# THE REQUEST
Turn the records from the line with "Click the Region column header" to the line with "click(672, 344)", both included, into a numbered list with one line per item, omitting any blank lines.

# Records drawn from a collection

** BEGIN **

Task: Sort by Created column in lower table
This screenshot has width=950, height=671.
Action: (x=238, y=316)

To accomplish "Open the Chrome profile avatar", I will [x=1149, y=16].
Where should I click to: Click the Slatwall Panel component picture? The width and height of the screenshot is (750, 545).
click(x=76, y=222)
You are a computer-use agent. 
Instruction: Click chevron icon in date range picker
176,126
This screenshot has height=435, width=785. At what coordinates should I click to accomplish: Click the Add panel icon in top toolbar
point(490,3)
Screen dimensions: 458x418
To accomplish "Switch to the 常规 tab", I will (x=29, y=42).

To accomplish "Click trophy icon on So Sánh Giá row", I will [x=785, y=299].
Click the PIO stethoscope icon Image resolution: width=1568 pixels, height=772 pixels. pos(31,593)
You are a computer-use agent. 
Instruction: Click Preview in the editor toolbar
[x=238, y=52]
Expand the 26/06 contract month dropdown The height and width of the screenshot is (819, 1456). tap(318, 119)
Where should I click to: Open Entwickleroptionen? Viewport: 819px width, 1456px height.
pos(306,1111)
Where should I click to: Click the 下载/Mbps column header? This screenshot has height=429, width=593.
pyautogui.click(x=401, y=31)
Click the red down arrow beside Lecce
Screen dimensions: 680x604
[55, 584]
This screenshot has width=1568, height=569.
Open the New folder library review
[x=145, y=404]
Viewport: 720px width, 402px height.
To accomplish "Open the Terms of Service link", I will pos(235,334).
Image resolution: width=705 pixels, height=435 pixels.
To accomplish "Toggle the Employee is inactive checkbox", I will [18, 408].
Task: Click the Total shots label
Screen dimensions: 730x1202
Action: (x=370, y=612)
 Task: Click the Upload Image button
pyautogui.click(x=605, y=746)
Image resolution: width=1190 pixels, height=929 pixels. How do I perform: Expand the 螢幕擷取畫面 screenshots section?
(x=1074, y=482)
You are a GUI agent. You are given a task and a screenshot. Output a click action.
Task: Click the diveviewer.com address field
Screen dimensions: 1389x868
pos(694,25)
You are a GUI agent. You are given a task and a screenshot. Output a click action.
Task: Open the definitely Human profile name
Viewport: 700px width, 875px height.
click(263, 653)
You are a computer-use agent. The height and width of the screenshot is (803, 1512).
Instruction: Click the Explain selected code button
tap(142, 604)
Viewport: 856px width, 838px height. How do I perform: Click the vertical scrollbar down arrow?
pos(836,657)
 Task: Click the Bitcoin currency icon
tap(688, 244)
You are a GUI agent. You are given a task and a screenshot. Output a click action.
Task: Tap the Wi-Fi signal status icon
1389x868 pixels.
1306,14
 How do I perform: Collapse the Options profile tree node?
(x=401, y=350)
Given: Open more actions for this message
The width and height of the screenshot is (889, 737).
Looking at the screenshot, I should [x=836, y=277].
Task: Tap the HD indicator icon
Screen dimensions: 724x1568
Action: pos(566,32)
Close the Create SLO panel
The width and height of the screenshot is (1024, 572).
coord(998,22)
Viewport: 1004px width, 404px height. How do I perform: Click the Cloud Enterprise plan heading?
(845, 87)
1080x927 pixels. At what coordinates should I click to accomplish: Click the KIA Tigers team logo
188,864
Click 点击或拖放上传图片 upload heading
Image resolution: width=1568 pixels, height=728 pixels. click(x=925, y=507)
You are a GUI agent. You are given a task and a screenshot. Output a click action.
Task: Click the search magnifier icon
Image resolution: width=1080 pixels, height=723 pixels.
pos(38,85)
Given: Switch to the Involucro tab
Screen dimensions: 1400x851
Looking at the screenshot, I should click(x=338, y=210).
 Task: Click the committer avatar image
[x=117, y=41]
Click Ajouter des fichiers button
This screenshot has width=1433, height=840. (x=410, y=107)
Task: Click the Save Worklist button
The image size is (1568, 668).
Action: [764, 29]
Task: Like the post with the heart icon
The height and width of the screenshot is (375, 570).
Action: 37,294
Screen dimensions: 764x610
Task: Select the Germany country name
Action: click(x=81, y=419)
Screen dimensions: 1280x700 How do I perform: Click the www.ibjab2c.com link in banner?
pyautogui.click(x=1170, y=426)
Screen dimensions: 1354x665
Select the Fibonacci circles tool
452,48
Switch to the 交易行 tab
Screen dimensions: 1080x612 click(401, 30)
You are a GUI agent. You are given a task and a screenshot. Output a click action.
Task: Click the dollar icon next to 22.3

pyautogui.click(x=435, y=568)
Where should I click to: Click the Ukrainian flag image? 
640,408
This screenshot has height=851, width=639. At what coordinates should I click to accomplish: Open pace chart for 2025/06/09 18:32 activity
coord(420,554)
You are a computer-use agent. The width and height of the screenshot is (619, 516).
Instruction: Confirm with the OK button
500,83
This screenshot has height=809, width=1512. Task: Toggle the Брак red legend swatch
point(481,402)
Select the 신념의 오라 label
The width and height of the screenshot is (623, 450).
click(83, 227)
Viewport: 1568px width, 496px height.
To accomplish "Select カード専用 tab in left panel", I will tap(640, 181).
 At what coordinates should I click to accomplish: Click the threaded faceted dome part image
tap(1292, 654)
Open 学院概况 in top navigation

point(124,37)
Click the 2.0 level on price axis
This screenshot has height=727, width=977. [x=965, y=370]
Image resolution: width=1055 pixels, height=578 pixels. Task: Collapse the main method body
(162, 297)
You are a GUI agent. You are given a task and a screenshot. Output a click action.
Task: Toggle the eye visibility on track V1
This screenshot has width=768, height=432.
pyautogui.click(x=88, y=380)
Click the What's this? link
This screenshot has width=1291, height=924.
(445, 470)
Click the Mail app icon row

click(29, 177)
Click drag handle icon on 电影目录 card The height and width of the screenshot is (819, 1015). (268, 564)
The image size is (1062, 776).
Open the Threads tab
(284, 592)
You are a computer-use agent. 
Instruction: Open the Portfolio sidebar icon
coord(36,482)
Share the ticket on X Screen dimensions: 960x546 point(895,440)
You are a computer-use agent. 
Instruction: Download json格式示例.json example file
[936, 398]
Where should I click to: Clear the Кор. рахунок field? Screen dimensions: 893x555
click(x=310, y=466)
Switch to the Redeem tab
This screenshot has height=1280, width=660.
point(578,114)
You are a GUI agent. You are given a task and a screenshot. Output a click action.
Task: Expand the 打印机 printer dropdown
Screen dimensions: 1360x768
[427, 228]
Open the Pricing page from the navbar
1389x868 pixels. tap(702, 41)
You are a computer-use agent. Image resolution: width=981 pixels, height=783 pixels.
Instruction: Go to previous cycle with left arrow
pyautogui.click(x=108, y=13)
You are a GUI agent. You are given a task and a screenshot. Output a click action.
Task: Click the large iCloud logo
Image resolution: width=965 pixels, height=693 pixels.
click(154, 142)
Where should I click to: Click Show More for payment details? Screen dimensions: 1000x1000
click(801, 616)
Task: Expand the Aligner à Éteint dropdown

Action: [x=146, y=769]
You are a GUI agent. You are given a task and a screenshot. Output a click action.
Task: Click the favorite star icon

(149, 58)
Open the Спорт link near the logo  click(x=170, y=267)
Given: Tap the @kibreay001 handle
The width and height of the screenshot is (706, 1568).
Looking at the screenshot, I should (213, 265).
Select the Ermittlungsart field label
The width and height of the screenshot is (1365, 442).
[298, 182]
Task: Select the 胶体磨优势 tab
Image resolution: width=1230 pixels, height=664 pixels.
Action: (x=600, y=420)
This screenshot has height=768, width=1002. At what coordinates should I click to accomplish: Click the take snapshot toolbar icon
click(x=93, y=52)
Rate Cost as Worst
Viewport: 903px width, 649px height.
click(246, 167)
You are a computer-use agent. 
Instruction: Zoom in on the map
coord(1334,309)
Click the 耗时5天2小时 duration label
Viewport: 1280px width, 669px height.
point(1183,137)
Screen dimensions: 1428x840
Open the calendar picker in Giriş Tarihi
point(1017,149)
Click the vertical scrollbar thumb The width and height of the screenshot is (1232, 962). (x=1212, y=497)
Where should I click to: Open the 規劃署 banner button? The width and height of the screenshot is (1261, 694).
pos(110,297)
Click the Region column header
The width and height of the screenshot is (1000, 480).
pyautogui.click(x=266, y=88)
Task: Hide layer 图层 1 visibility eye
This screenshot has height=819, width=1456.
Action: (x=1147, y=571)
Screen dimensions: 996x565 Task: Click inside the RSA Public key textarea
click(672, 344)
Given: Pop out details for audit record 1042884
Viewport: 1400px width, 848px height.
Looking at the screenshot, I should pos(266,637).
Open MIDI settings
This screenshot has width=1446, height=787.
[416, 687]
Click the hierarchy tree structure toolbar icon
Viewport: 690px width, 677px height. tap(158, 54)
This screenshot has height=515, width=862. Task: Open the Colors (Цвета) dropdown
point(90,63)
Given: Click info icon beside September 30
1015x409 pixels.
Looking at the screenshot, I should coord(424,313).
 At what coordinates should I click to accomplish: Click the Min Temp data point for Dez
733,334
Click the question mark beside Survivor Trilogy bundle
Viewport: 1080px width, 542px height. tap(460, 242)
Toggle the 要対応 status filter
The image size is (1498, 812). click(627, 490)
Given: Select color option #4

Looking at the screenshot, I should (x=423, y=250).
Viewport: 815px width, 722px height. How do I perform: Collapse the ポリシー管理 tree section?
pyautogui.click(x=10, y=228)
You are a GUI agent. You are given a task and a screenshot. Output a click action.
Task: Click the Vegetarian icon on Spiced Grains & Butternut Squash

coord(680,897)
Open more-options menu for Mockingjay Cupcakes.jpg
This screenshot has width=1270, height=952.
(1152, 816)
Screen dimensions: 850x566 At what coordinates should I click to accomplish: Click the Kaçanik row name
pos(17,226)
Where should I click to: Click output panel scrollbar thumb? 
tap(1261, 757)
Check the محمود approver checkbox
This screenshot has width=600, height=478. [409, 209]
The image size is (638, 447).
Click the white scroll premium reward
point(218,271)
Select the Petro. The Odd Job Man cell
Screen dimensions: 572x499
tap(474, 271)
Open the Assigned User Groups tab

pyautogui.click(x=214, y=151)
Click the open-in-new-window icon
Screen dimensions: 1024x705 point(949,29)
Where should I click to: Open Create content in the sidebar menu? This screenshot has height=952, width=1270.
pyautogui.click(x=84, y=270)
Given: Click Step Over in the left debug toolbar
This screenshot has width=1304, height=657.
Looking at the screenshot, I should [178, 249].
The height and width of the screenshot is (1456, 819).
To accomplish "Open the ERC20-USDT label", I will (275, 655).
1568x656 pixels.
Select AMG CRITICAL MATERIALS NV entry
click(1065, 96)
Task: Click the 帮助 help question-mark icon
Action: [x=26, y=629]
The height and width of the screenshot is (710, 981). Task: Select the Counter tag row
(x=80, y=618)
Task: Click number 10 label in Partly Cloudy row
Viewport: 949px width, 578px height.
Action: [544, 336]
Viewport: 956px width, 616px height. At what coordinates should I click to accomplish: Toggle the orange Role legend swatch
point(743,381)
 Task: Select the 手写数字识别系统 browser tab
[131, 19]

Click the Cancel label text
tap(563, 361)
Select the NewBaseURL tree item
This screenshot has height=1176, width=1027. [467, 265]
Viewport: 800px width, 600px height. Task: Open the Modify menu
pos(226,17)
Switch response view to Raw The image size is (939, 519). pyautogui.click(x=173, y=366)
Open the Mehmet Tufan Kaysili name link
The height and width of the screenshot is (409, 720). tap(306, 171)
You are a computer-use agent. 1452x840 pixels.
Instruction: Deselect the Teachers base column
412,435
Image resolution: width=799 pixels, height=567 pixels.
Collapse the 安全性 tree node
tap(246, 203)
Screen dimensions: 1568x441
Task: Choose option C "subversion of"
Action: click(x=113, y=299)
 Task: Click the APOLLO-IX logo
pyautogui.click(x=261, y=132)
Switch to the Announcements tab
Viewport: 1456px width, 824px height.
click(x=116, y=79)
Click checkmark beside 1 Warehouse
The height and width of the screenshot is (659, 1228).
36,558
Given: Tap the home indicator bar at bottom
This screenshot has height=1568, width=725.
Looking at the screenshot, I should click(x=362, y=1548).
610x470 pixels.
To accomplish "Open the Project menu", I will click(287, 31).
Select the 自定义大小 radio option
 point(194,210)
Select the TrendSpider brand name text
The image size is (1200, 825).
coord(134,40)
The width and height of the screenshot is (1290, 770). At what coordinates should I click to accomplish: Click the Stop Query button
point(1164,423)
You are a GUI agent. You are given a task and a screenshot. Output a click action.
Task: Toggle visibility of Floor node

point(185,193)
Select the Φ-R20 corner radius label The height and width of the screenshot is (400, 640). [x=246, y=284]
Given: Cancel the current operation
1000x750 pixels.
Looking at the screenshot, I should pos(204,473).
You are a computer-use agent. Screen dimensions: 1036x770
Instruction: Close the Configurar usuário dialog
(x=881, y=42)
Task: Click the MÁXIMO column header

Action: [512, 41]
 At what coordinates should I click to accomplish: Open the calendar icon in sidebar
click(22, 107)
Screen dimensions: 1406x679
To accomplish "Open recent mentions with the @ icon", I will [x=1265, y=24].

** END **

# ANSWER IN FULL
1. Click the Region column header
2. The width and height of the screenshot is (1000, 480).
3. pyautogui.click(x=266, y=88)
4. Task: Hide layer 图层 1 visibility eye
5. This screenshot has height=819, width=1456.
6. Action: (x=1147, y=571)
7. Screen dimensions: 996x565 Task: Click inside the RSA Public key textarea
8. click(672, 344)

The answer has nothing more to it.